Estates & Wills & Trusts

Making the case for reforming estates legislation

By Staff

Ontario needs to follow other provinces and revamp its wills and estates legislation to reflect current needs, Toronto estates and trusts lawyer Ian Hull tells

“Within the past 10 years British Columbia and Alberta both have had the courage to update their wills statues whereas Ontario is still working within the confines, essentially, of the 1978 Succession Reform Act,” says Hull, co-founding partner with Hull & Hull LLP. “Maybe those provinces will shame Ontario into paying attention to it.”

The three main areas where Hull would like this province to follow their lead is in allowing wider discretion in terms of the beneficiaries, how marriage and common-law couples are viewed and in allowing more latitude to ensure the wishes of the deceased are respected.

In B.C., he says, there is an ability to essentially re-write the will to allow more flexibility through the statute to cure deficiencies, such as scenarios where the children are excluded from the estate when they should clearly be included.

In Ontario, the process includes making a dependant’s relief application to get a court to consider whether there is a moral obligation and whether the distribution can be done more fairly.

The contrast between the provinces had been quite stark until a groundbreaking case in 2004, says Hull.

“The Court of Appeal of Ontario said you ought to consider looking at moral obligations and consider whether or not independent adult beneficiaries should or should not be excluded,” Hull explains.

That, he says, helped to partially bridge the gap, although B.C. continues to allow a more clear consideration of the circumstances to decide whether the will ought to be varied to accommodate adult independent children.

Since 2004 other Ontario courts have followed the lead of that landmark case, but Hull says there’s still a big hurdle in terms of making claims against an estate.

“Much broader power exists in British Columbia to vary a will than it does in Ontario.

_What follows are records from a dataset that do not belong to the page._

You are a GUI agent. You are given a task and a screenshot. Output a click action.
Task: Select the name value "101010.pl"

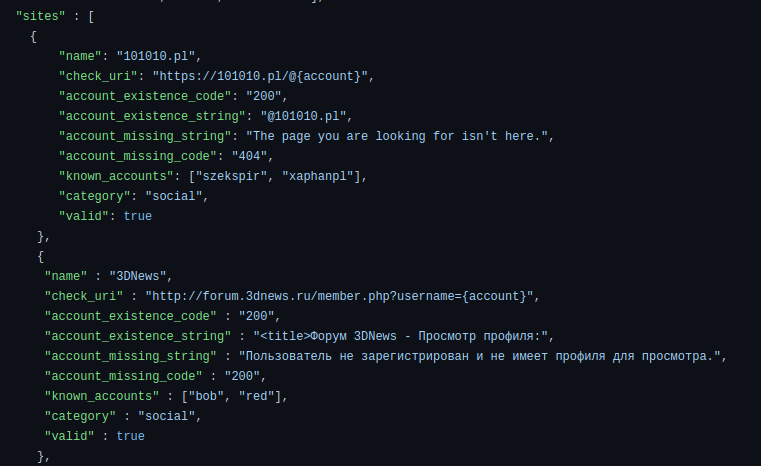click(155, 56)
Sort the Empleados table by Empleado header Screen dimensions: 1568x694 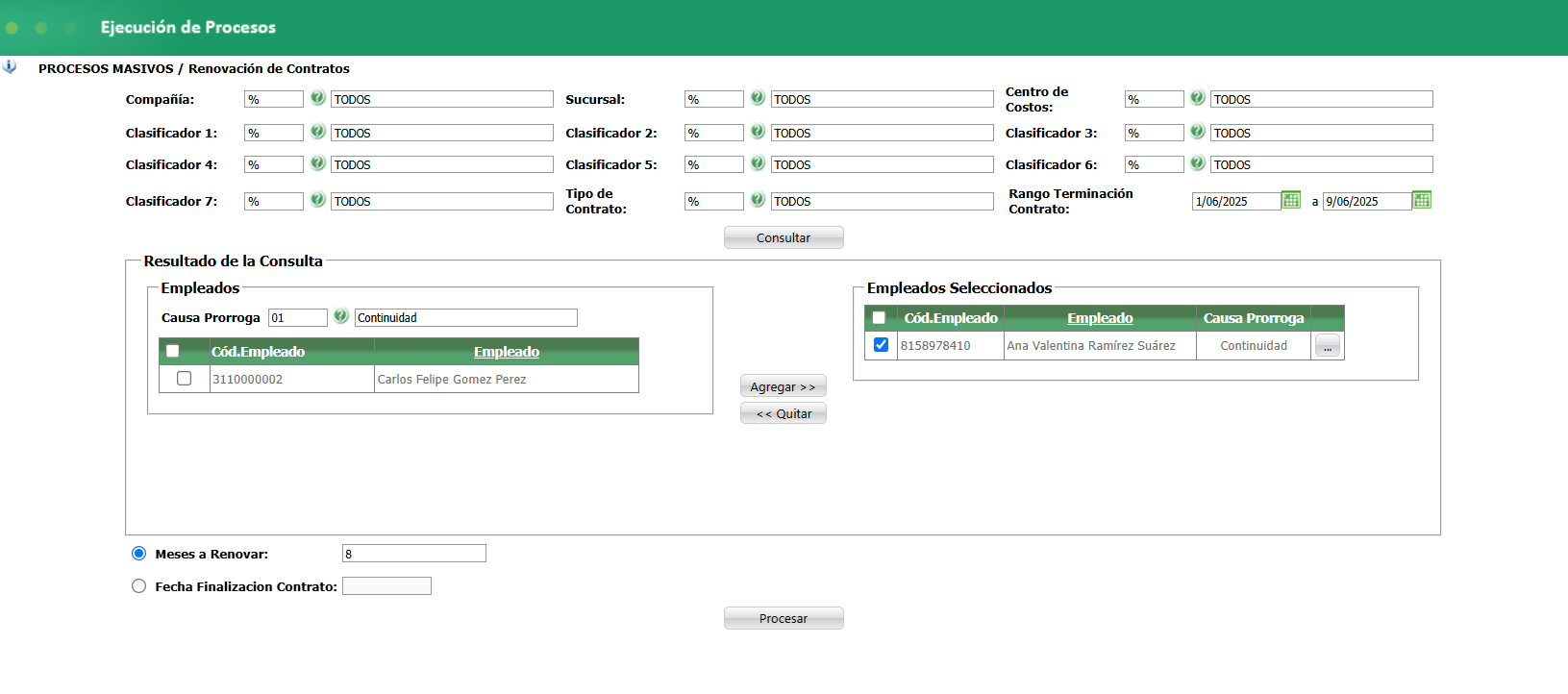506,352
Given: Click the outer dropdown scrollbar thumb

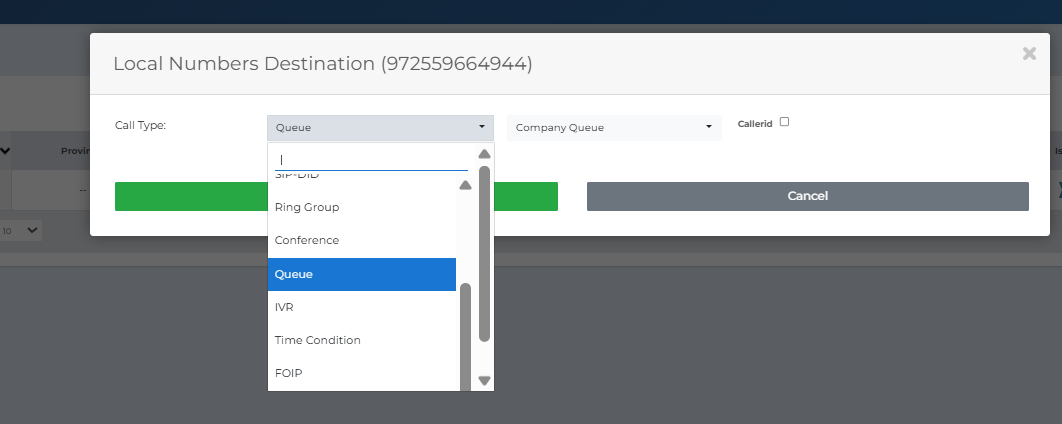Looking at the screenshot, I should click(484, 253).

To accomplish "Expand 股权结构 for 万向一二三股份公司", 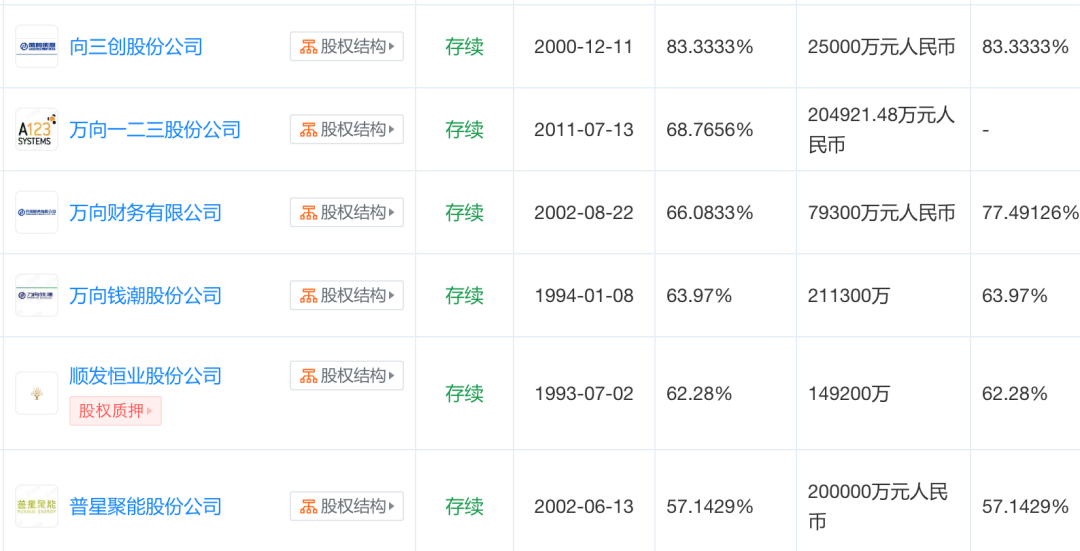I will click(x=347, y=129).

We’re creeping toward it a little bit and I’m not sure we need legislative change. I think that’s a policy decision,” he says. “But we have to deal with common-law spouses better. And the legislative change, in that case I think, is the only way to do it.”

A single remedy exists for unmarried spouses in Ontario, Hull says. And that is to make an application for support under the Succession Law Reform Act. Through that process, the court assesses the common-law spouse’s needs and considers whether or not and how much of the estate they should receive.

“In Ontario, an application for support will be a giant lawsuit, it can be intensely expensive and bring a great deal of risk to the claimants. If they were married they would have automatic rights of equalization in Ontario. If you’re not married you are essentially discriminated against and you have to go through the cumbersome process of bringing a support application,” he says.

B.C. allows its courts broad powers so those types of applications aren’t nearly as cumbersome, he says.

Another aspect where Ontario and B.C. differ is that marriage in this province automatically revokes a will. That is no longer the case in British Columbia.

Hull also says Ontario is inflexible when there are deficiencies in a will. If it doesn’t have the signatures of two witnesses, it simply fails.

“British Columbia sort of said, 'OK, look, we’re going to open the door to give more latitude to ensure the deceased person’s last wishes are going to be respected. So we’ll look at it.' So there’s no absolute if there’s a problem with the will,” he says.